Yellen Nomination For Fed Chair To Get Senate Banking Vote Thursday: A Look At S&P 500 Performance Early In New Fed Chairs’ First Term
Janet Yellen’s nomination to head the Fed is scheduled for a Senate Banking Committee vote on Nov. 21, a week after she sailed through her nomination hearing. The question then becomes: Should investors steer clear of the stock market early in a new federal reserve chair’s first term in office?
The committee is expected to approve Yellen’s nomination, which would send it to the full Senate for a vote later this year. Democrats hold a two-vote lead on the 22-member committee and no Democrat has opposed Yellen’s nomination. Democrats also control 55 of the 100 votes in the Senate, which means Yellen would need to gather only five Republican votes to overcome any procedural hurdles.

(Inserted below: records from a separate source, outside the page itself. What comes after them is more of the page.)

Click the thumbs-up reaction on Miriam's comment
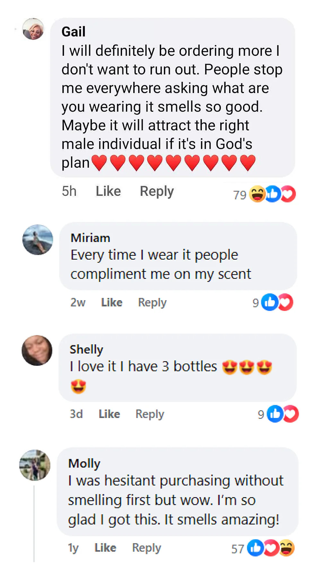Screen dimensions: 321x570 269,302
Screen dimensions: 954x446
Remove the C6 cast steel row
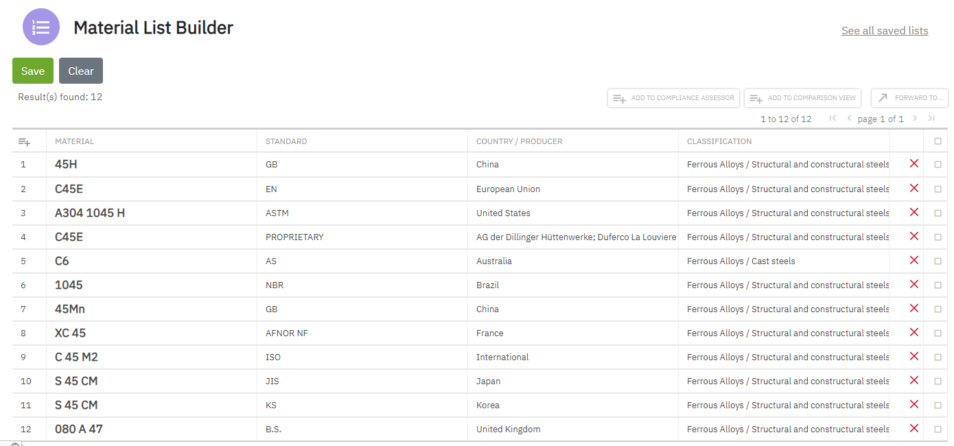pos(914,260)
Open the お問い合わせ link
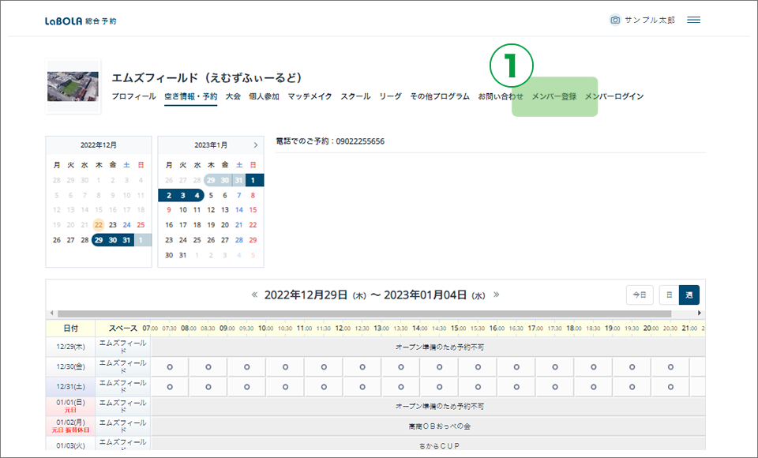 [x=500, y=96]
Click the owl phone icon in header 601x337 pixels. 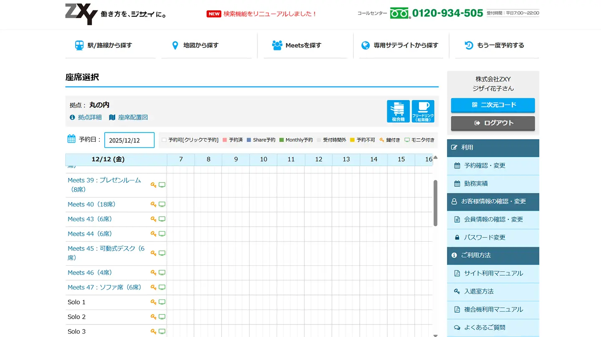(x=399, y=13)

If confirmed, Yellen would succeed Ben Bernanke, whose current term ends in January.
Sam Stovall, chief equity strategist at S&P Capital IQ, crunched the numbers and proved the belief that the S&P 500 (INDEXSP:.INX) performed quite poorly during the first three months of a new Fed Chair’s term to be untrue.
There have been 14 chairmen since the Fed was started in 1914. The average tenure for the first six Fed chairmen was a shade more than three years, until Marriner S. Eccles was appointed in 1934. Eccles was in office for more than 13 years and later, William McChesney Martin Jr. served for nearly 19 years.
According to this table put together by Stovall, the S&P 500 fell an average 1.3 percent during a new Fed chair’s first three months in office. However, the result is heavily influenced by the stock market crash of 1987. If we take out Alan Greenspan’s first year in office, the S&P 500 actually would have risen an average of 1 percent in the first three months, even taking into account the more than 20 percent slip during the first three months of Eugene Meyer’s term.
In the six and 12-months into each chairman’s first term in office, the S&P 500 recorded advances, on average, of 1 percent and 6 percent, respectively, according to S&P Capital IQ.
For the full tenure of all 14 Fed chairmen, the best cumulative return was a gain of 297.3 percent under Martin, while the worst was a decline of 66.9 percent under Meyer.